If you don’t need the Kafka protocol, you can write to object storage directly. But you can’t do this naively. Every message can’t be an individual S3 write—the request costs would be astronomical, and the latency would be unacceptable. You need batching, exactly like Kafka producers batch messages before sending them to brokers.

You also need coordination on the consumer side. How do consumers discover new data to process? How do they track progress? How do they handle failures and ensure exactly-once processing? These are all problems Kafka solves, and they don’t disappear just because you’ve removed Kafka from the architecture.

The solution requires a different abstraction layer. Something that can batch writes efficiently, coordinate consumers, track processing progress, and integrate naturally with stream processing frameworks. This is where Apache Flink enters the picture.

Apache Flink as the Object Storage Gateway

Apache Flink is a stream processing framework that excels at exactly this type of integration challenge. It provides abstractions for connecting to diverse data sources and sinks, built-in support for stateful processing, and sophisticated mechanisms for fault tolerance and exactly-once semantics.

For building object storage-backed streaming pipelines without Kafka, Flink proved to be the ideal foundation.

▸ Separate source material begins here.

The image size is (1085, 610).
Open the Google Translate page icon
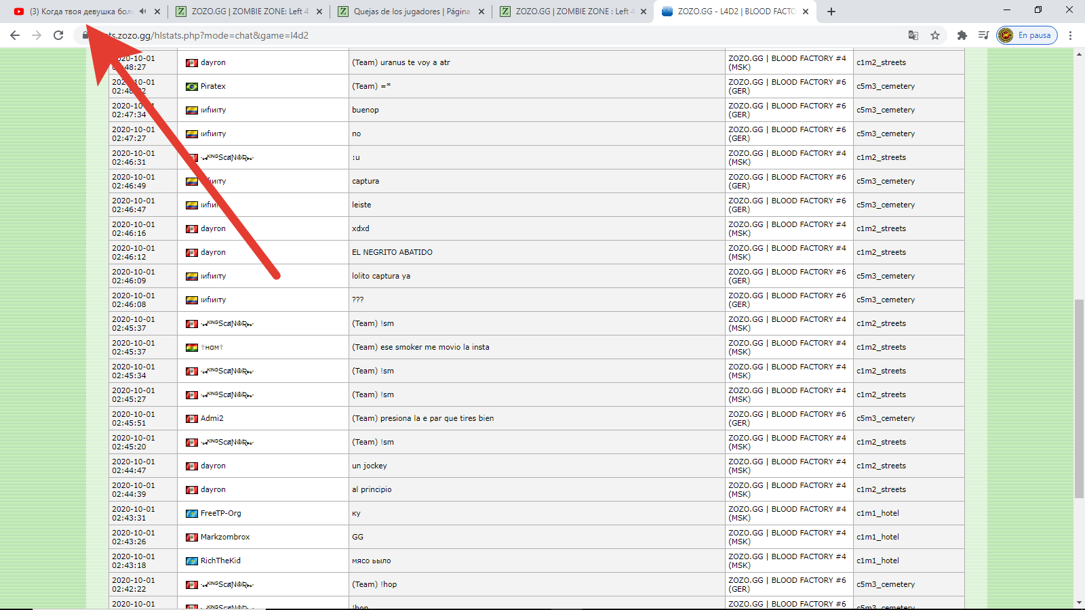pos(913,35)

Flink’s Role in Disaggregated Architecture

Flink’s architecture naturally supports disaggregated storage. It separates compute (the processing of data) from state (the data itself). Historically, Flink stored state on local disks of TaskManager instances. But Flink has always supported checkpointing state to durable storage like S3, and the evolution towards treating remote storage as the primary storage location was a natural progression.

Flink can connect to Kafka, obviously—that’s a primary use case. But it can also connect to file systems, databases, message queues, and custom sources. This flexibility meant the OSO engineers could build pipelines that consumed from Kafka on one end and wrote to object storage on the other. Or consumed from object storage and wrote back to Kafka. Or bypassed Kafka entirely and used object storage for both ingestion and delivery.

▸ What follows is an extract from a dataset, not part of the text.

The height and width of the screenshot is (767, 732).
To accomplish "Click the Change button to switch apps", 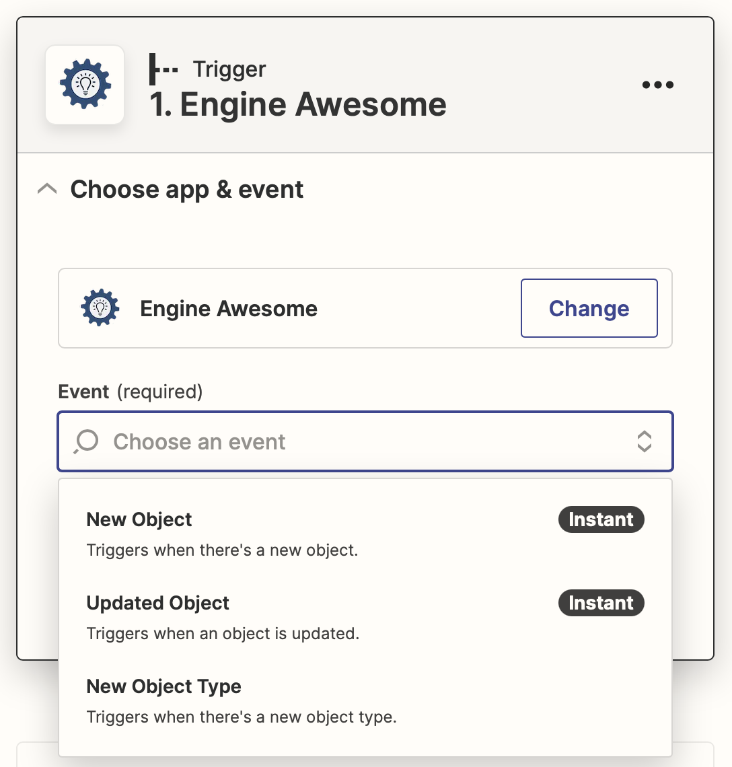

The key insight is that Flink provides the stream processing semantics—windowing, aggregation, joins, exactly-once processing—whilst allowing flexibility in how data is physically stored and moved. You’re not locked into Kafka’s storage model. You can choose the storage backend that makes sense for each pipeline.

Flink’s Own Disaggregation Journey

Flink 2.0 represents a major architectural evolution towards disaggregated state management. Previously, state was stored on local disks, with periodic checkpoints to remote storage for fault tolerance. Flink 2.0 inverts this: remote storage (like S3) becomes the primary state store, with local disks serving as an optional cache.

This change addresses several cloud-native challenges. Local disk capacity no longer constrains state size—you can maintain terabytes of state backed by object storage. Checkpoints become dramatically faster because state is continuously streamed to remote storage rather than dumped periodically. Recovery times drop significantly because there’s no need to download state from remote storage—it’s already there.

The Flink community reports up to 94% reduction in checkpoint duration and up to 49x faster recovery after failures. These aren’t incremental improvements—they’re step changes in operational characteristics.

Flink 2.0 achieves this through several innovations. The ForSt state backend (a fork of RocksDB optimised for remote storage) handles the low-level state management. An asynchronous execution model allows state reads and writes to happen without blocking the main processing thread. And careful optimisation of the file system interface reduces the number of remote storage API calls needed.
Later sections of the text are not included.